Obviously, the Computing world is replete with numerous Codecs for Sound as well as for Video. I think that my main subject, in the part of the blog which you commented on, was a part of my own attempt to understand why any of them even work. If it was assumed that the sampling windows need to overlap, and that each sampling window needed to have as many frequency-coefficients as its has time-domain samples, then the first stage of our compression scheme would already double the number of data-points, and that is the opposite of compression. So right off the bat, the industry developed a Modified Discrete Cosine Transform, which allows an Audio Stream to be converted from time-domain into frequency-domain, and which preserves the number of data-points.

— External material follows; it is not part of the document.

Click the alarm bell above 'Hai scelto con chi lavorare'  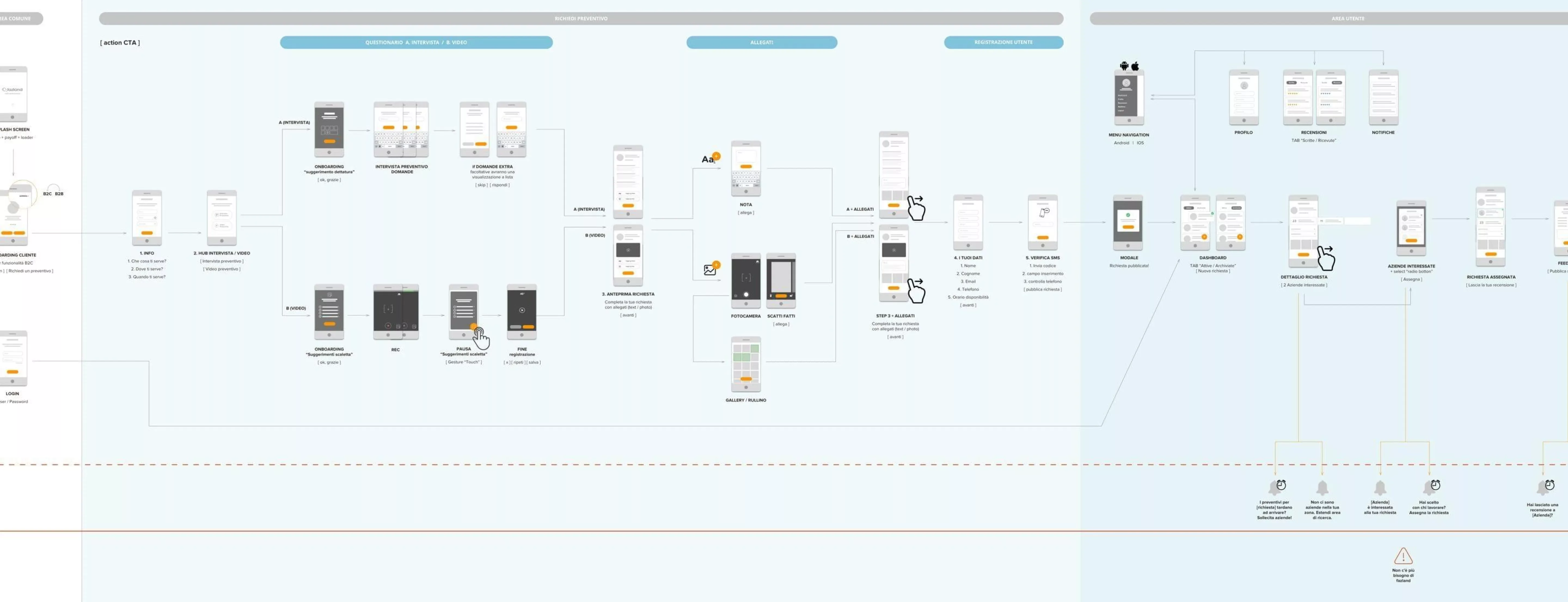coord(1431,487)
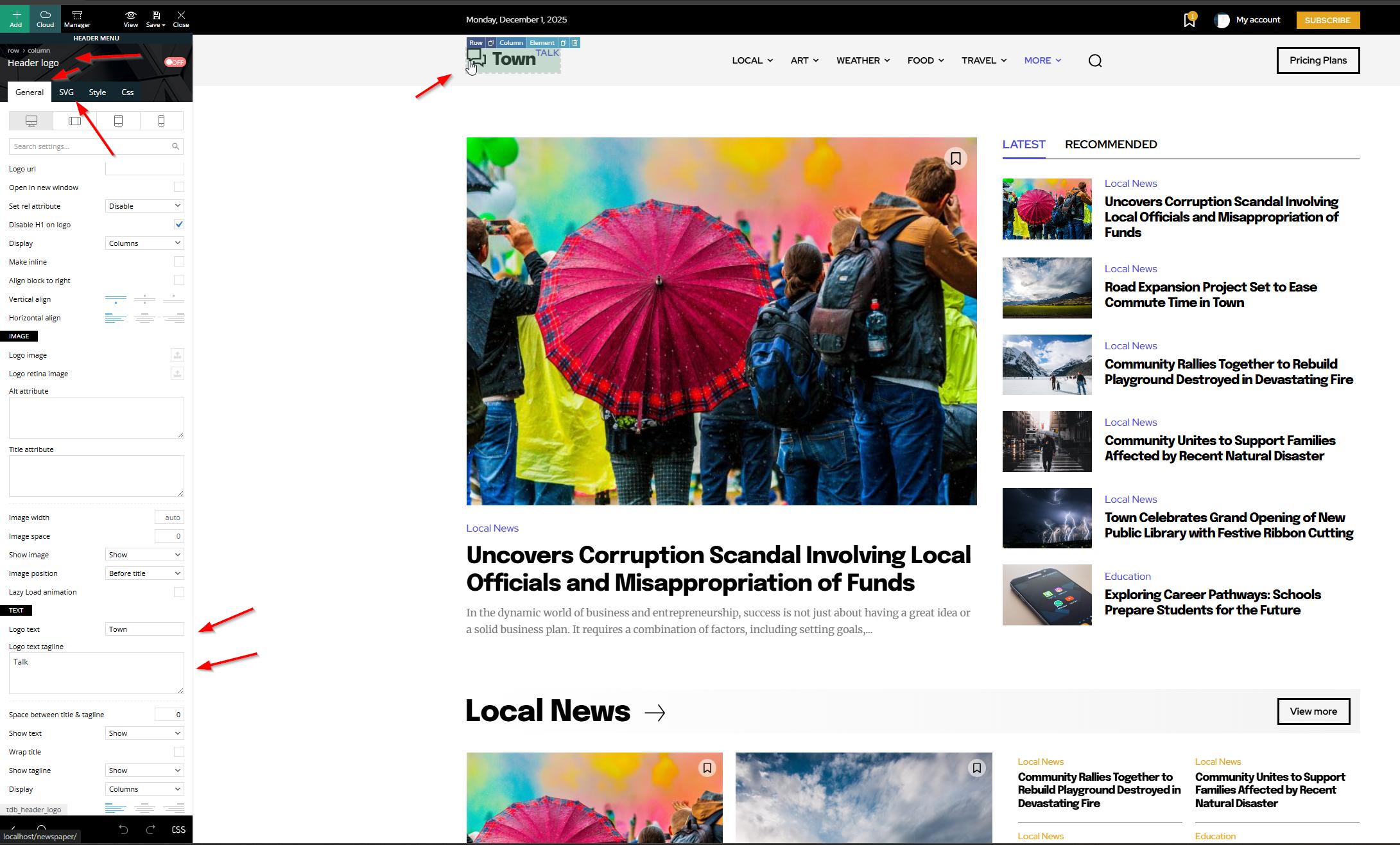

In the case of Video, a Discrete Cosine Transform is usually also used, only that being a 2D transform instead of a one-dimensional transform. In the 2D case, there is no assumed overlap. And then, a method of interpolation is applied, by which some of the frames are basically encoded ~like JPEGs~ , those becoming reference frames – aka key-frames – and the rest of the frames are either intra-predictive or forward-predictive, or bi-predictive, with respect to the key-frames. But a common mistake which some people make, is to expect that the interpolation would be a pixel-wise differentiation or subtraction.

The method of interpolation is usually based on some sort of macro-block structure, which is really a motion-following methodology.

Long story short, many of the frequency-domain-based methods of stream-compression, lossy, are based on almost the same principles, over and over again. If somebody is truly interested in Computing, then somewhere along the line it becomes important to understand the underlying system.